◆ Work order ◆
Please state how many lines in the records below contain the word "Given", giving only the number.

◆ Provided data ◆
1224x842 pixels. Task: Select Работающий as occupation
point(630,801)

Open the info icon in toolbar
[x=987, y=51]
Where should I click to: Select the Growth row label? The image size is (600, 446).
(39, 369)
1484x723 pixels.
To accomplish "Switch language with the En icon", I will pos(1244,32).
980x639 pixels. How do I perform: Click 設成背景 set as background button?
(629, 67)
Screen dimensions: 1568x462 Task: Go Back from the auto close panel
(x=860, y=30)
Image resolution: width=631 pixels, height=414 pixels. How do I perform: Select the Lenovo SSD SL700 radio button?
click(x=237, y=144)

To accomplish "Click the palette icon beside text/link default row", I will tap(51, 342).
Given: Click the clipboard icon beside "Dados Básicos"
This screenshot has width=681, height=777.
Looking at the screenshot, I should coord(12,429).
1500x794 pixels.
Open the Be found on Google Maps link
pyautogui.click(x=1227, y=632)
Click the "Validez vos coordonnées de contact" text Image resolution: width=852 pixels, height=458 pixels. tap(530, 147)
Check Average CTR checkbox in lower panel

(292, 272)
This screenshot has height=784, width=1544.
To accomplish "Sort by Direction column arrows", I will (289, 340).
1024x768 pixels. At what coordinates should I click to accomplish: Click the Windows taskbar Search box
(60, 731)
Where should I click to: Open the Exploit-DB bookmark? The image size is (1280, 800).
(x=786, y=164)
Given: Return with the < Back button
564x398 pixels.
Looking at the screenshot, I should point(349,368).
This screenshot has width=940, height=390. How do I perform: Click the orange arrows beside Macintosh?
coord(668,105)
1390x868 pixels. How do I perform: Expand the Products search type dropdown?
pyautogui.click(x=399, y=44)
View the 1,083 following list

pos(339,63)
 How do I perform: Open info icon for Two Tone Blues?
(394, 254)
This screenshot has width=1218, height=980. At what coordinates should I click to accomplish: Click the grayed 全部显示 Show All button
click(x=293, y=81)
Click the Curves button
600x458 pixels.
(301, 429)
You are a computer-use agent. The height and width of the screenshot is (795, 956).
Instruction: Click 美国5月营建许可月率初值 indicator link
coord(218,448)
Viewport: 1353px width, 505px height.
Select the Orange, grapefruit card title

◆ Task solution ◆
2